Kabarminang – Pemerintah Kota Bukittinggi menggelar upacara peringatan Hari Pendidikan Nasional (Hardiknas) Tahun 2026 di halaman Balai Kota Bukittinggi, Sabtu (2/5/2026). Upacara ini diikuti oleh para guru dan aparatur sipil negara (ASN) di lingkungan Pemko Bukittinggi.
Wali Kota Bukittinggi, Ramlan Nurmatias, bertindak sebagai inspektur upacara sekaligus membacakan pidato Menteri Pendidikan Dasar dan Menengah. Dalam amanat tersebut, disampaikan bahwa Hardiknas menjadi momentum penting untuk refleksi serta penguatan semangat pendidikan nasional.
Ia menegaskan, pendidikan pada hakikatnya merupakan proses memanusiakan manusia yang dijalankan secara tulus dan penuh kasih sayang. Nilai-nilai tersebut sejalan dengan ajaran Ki Hajar Dewantara melalui konsep asah, asih, dan asuh.
“Peringatan Hari Pendidikan Nasional adalah momentum untuk kita melakukan refleksi, meneguhkan, dan menghidupkan spirit pendidikan nasional. Pada hakikatnya pendidikan adalah proses yang dilaksanakan secara tulus, penuh kasih dan sayang untuk memanusiakan manusia,” ujar Ramlan.
Lebih lanjut, ia menyampaikan bahwa pemerintah terus mendorong peningkatan kualitas pendidikan melalui berbagai kebijakan strategis. Upaya tersebut meliputi penerapan pembelajaran mendalam (deep learning), peningkatan kompetensi dan kesejahteraan guru, penguatan pendidikan karakter, serta perluasan akses pendidikan yang inklusif.
Selain itu, penguatan literasi dan numerasi juga menjadi fokus utama dalam menciptakan sumber daya manusia unggul. Kebijakan ini selaras dengan arah pembangunan nasional yang diusung oleh Prabowo Subianto.
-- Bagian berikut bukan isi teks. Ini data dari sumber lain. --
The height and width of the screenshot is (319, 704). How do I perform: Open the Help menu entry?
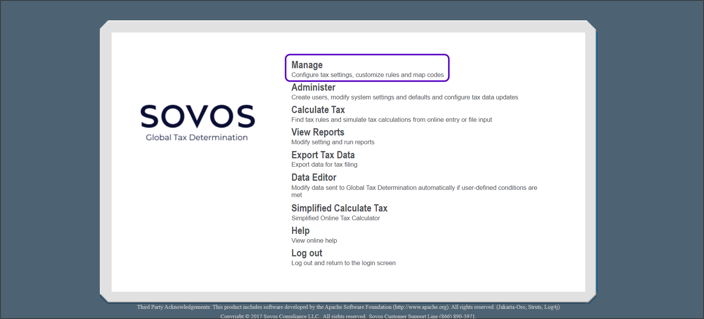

Usai pelaksanaan upacara, Wali Kota Bukittinggi menyerahkan piagam penghargaan kepada guru dan tenaga kependidikan berprestasi tingkat Provinsi Sumatera Barat dan nasional. Penghargaan tersebut diberikan sebagai bentuk apresiasi atas dedikasi, inovasi, dan kontribusi mereka dalam meningkatkan kualitas pendidikan.